* The problem *
Working from the records below, repeat exactly the lines starting at the line that contains "You are a computer-use agent. Viewport: 2509px" and ending at the line that contains "Open Carton Master", inclusive.

(Stored data)
*** Block opens ***

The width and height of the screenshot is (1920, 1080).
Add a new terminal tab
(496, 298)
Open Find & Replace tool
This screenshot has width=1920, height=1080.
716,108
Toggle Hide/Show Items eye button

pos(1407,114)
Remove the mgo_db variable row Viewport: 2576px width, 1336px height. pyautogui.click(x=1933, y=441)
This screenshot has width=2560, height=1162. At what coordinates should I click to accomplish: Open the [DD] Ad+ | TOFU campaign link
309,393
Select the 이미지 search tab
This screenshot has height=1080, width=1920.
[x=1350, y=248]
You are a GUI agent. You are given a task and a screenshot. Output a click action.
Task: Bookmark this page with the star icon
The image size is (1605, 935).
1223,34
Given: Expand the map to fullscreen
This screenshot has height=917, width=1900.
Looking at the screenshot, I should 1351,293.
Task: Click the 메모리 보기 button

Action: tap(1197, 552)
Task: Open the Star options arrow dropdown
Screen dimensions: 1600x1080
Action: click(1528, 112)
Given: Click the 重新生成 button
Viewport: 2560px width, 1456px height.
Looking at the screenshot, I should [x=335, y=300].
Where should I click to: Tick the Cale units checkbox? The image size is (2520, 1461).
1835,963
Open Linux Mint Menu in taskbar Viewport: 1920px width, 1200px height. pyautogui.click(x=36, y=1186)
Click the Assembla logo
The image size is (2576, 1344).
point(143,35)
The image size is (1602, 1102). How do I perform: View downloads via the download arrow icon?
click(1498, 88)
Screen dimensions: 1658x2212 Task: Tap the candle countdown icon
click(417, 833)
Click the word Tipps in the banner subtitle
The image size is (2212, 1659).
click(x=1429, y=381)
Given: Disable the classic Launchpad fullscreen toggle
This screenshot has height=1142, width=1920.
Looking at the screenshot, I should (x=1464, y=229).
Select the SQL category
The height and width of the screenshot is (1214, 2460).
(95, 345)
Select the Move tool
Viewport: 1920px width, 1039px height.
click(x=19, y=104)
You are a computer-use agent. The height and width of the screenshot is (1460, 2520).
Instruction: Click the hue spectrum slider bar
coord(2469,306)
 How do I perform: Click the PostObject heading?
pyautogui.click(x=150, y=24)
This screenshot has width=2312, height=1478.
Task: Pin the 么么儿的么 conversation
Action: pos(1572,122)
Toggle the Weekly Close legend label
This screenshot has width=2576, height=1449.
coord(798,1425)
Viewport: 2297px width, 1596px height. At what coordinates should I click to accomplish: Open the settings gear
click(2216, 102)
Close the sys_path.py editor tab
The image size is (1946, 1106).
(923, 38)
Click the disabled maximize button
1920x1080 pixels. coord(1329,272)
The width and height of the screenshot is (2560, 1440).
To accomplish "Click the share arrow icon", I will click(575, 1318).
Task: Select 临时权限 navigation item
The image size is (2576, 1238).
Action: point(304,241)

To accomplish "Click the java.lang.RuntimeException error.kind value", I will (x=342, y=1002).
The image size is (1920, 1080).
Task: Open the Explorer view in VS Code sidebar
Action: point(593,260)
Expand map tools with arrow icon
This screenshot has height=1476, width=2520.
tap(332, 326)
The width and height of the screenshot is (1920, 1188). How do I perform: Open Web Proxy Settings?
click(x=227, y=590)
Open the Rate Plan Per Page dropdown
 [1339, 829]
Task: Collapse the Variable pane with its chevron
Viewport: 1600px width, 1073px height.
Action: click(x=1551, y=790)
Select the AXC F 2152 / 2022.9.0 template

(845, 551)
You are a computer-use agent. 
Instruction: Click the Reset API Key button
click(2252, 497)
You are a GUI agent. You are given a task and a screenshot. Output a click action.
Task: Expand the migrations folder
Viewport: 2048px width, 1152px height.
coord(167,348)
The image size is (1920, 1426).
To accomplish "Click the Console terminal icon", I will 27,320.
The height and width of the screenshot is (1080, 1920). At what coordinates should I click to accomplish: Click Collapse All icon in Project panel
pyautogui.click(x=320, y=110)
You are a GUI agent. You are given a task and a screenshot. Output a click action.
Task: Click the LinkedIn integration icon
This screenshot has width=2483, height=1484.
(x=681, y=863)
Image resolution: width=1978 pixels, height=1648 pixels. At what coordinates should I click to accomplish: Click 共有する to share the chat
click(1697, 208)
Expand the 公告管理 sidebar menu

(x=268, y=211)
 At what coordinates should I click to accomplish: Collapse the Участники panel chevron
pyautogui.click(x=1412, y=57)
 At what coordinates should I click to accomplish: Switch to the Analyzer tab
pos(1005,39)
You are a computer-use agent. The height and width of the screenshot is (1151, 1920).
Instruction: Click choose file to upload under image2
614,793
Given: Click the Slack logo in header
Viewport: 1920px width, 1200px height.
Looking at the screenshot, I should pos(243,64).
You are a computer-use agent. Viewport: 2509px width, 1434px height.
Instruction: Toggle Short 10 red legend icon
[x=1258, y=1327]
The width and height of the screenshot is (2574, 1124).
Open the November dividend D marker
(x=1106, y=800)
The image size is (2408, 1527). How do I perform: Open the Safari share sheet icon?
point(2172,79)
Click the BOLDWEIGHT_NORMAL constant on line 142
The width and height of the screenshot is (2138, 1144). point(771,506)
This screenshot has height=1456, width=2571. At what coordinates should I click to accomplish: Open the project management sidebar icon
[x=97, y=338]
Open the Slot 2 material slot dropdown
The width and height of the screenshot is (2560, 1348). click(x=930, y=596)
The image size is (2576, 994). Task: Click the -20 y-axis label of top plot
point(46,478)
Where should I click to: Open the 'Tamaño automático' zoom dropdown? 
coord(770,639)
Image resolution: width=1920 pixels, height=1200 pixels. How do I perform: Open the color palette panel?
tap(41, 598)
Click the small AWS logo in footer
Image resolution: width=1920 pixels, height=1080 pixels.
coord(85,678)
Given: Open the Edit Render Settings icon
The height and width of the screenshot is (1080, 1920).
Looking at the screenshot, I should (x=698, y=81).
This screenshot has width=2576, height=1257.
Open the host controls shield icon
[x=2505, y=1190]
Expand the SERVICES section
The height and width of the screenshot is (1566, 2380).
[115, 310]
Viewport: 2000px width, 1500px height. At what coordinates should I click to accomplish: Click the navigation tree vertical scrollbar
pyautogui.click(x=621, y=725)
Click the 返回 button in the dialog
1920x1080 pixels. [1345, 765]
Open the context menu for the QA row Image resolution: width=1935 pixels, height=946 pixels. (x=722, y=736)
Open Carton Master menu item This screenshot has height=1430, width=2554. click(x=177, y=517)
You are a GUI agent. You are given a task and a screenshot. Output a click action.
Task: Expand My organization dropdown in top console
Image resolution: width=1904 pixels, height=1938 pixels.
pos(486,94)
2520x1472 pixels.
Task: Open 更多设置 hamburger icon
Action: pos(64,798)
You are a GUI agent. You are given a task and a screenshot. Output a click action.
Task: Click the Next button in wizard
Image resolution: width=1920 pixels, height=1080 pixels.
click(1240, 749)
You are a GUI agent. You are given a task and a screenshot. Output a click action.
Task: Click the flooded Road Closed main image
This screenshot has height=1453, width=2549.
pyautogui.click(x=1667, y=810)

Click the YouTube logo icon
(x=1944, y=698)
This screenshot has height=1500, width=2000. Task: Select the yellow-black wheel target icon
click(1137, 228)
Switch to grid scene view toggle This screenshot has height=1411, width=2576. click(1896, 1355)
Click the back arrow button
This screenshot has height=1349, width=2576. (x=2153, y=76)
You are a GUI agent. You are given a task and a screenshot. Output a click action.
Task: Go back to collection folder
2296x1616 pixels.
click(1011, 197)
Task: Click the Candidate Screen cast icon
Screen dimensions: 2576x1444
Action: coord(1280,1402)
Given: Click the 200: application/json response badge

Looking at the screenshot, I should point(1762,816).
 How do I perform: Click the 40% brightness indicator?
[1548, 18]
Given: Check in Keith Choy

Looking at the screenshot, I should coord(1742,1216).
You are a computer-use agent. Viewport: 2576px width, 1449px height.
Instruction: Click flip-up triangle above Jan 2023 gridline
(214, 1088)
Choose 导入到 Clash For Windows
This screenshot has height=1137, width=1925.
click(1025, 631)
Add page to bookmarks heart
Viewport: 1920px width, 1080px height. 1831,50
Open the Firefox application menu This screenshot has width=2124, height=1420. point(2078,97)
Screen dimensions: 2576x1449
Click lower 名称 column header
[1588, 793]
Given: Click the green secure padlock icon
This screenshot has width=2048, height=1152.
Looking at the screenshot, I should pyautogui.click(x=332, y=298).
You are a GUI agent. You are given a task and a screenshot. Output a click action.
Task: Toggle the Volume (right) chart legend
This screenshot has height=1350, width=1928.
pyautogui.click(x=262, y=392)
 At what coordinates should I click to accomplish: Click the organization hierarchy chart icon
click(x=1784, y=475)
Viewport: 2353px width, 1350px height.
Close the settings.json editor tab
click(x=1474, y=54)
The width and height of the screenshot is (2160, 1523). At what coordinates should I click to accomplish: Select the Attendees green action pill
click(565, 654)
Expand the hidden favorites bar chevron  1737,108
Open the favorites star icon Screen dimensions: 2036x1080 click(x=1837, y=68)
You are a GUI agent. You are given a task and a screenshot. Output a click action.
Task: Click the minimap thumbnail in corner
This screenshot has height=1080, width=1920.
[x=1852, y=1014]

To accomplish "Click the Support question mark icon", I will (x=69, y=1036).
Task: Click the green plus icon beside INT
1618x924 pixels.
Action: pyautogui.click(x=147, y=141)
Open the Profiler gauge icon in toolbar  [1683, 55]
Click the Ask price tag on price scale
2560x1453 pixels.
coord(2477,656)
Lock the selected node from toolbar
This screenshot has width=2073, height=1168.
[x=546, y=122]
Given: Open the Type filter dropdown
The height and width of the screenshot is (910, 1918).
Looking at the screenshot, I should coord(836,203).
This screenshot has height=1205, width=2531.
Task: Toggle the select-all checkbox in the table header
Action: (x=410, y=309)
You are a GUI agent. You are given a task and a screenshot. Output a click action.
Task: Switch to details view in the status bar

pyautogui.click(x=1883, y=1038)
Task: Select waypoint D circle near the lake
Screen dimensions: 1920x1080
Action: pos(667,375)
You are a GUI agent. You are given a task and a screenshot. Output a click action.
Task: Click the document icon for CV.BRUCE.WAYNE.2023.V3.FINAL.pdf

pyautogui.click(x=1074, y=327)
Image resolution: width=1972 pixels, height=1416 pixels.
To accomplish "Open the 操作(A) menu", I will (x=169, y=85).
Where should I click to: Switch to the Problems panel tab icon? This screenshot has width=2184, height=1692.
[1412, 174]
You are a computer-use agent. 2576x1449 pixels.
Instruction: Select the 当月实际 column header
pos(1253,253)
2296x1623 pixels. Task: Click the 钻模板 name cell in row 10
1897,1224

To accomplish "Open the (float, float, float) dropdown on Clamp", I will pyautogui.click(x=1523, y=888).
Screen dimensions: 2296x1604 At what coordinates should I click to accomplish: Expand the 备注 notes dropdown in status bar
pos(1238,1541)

*** Block closes ***

* Written response *
You are a computer-use agent. Viewport: 2509px width, 1434px height.
Instruction: Toggle Short 10 red legend icon
[x=1258, y=1327]
The width and height of the screenshot is (2574, 1124).
Open the November dividend D marker
(x=1106, y=800)
The image size is (2408, 1527). How do I perform: Open the Safari share sheet icon?
point(2172,79)
Click the BOLDWEIGHT_NORMAL constant on line 142
The width and height of the screenshot is (2138, 1144). point(771,506)
This screenshot has height=1456, width=2571. At what coordinates should I click to accomplish: Open the project management sidebar icon
[x=97, y=338]
Open the Slot 2 material slot dropdown
The width and height of the screenshot is (2560, 1348). click(x=930, y=596)
The image size is (2576, 994). Task: Click the -20 y-axis label of top plot
point(46,478)
Where should I click to: Open the 'Tamaño automático' zoom dropdown? 
coord(770,639)
Image resolution: width=1920 pixels, height=1200 pixels. How do I perform: Open the color palette panel?
tap(41, 598)
Click the small AWS logo in footer
Image resolution: width=1920 pixels, height=1080 pixels.
coord(85,678)
Given: Open the Edit Render Settings icon
The height and width of the screenshot is (1080, 1920).
Looking at the screenshot, I should (x=698, y=81).
This screenshot has width=2576, height=1257.
Open the host controls shield icon
[x=2505, y=1190]
Expand the SERVICES section
The height and width of the screenshot is (1566, 2380).
[115, 310]
Viewport: 2000px width, 1500px height. At what coordinates should I click to accomplish: Click the navigation tree vertical scrollbar
pyautogui.click(x=621, y=725)
Click the 返回 button in the dialog
1920x1080 pixels. [1345, 765]
Open the context menu for the QA row Image resolution: width=1935 pixels, height=946 pixels. (x=722, y=736)
Open Carton Master menu item This screenshot has height=1430, width=2554. click(x=177, y=517)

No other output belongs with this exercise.